Perhitungan Suara Belum Tuntas, Pendukung Capres AS Ngamuk Lempari Toko-toko
Kantor Sheriff Multnomah mengumumkan adanya kerusuhan dan menangkap setidaknya sembilan orang.
Editor: Hasanudin Aco
TRIBUNNEWS.COM, AS - Tak hanya terjadi di Indonesia.
Pemilihan presiden (Pilpres) yang berakhir rusuh juga terjadi di Amerika Serikat (AS).
Kendati perhitungan suara belum tuntas namun di atas angin, Calon Presiden dari Partai Demokrat Joe Biden kemungkinan besar akan menjadi presiden AS berikutnya.
Diberitakan, ratusan polisi negara bagian Oregon dan massa anti-Trump terlibat bentrok di Portland pada Rabu (4/11/2020), saat berlangsungnya pilpres AS (pemilihan presiden Amerika Serikat).
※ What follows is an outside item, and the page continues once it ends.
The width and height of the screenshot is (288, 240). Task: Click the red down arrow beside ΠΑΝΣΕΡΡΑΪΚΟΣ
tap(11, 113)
Massa melempari kaca jendela toko-toko dan memecahkannya, lalu Gubernur Oregon memanggil Garda Nasional untuk meredam kerusuhan.
Baca juga: 8 Fakta Pilpres AS Mirip Pilpres Indonesia, Pendukung yang Kalah Ngamuk hingga Tudingan Curang
Kantor Sheriff Multnomah mengumumkan adanya kerusuhan dan menangkap setidaknya sembilan orang.
Ia menyebut kekerasan meluas di pusat kota, dan memperingatkan pihaknya bisa saja mengerahkan pasukan bersenjata dan menembakkan gas air mata.
Sementara itu reporter AFP di lokasi melaporkan, polisi bersenjata mendekati para demonstran tapi tidak ada bentrok.
Massa sebelumnya berunjuk rasa secara damai di taman pusat kota, dihadiri oleh koalisi kelompok sayap kiri anti-kapitalis yang berorasi disertai musik.
"Pertemuan massal di pusat kota Portland masih rusuh. Tinggalkan daerah itu sekarang," tulis kantor sheriff di Twitter sebelum pukul 20.30.
Sebelumnya dikatakan bahwa aparat keamanan menjadi sasaran pelemparan benda-benda seperti botol kaca.
"Demi keselamatan publik, Gubernur Kate Brown melalui nasihat United Command, telah mengaktifkan Garda Nasional Oregon untuk membantu penegakan hukum setempat," lanjutnya.
Portland menjadi tempat bentrokan beberapa bulan terakhir, antara polisi dengan massa yang marah atas pembunuhan orang-orang Afro-Amerika oleh aparat keamanan.
Massa yang berkumpul di tepi sungai Portland bersumpah untuk "mengawal hasil" pilpres AS, dengan membentangkan spanduk bertuliskan "Hitung Setiap Suara" dan "Pemilihan Selesai. Pertarungan Berlanjut".
"Kami ingin Trump lengser, itu fokus utamanya," kata seorang pimpinan demo dengan suara lantang.
Di sisi lain, sejumlah demonstran membawa senjata api termasuk senapan, dan spanduk anti-rasialisme dan anti-imperialisme yang bergambar senapan dan bertuliskan "Kami Tidak Mau Biden. Kami Ingin Balas Dendam".
Toko-toko tutup duluan
Sebelumnya diberitakan, sejumlah pemilik bisnis di Amerika Serikat menutup jendela-jendela dengan papan dan bersiap kemungkinan terjadinya kerusuhan pasca pemilu.
Ritel Saks 5th Avenue dan Nordstrom, serta jaringan farmasi CVS termasuk toko-toko yang mengambil tindakan jaga-jaga dengan menutup jendela kaca dengan papan.
Walmart mengatakan pekan lalu mereka untuk sementara menurunkan senjata dan amunisi dari tempat pajangan di ribuan jaringan supermarket itu di Amerika Serikat.
Walmart mengatakan khawatir terjadinya kerusuhan. Sehari kemudian, mereka mencabut keputusan itu.
Polisi di Rodeo Drive, Los Angeles, pertokoan terkenal di Berverly Hills, California, ditutup pada Selasa (03/11).
Untuk menjadi presiden terpilih, seorang calon harus memenangkan paling sedikit 270 suara elektoral dalam sistem yang disebut electoral college.
Setiap negara bagian di AS diberi jatah suara tertentu berdasarkan jumlah penduduk. Secara total ada 538 suara untuk diperebutkan.
Sistem ini memungkinkan seorang calon menang dalam perolehan suara secara nasional, seperti Hillary Clinton pada 2016 - namun kalah dalam pemilu karena kalah dalam electoral college.
Pemilu pada 3 November ini diselenggarakan di tengah pandemi virus corona.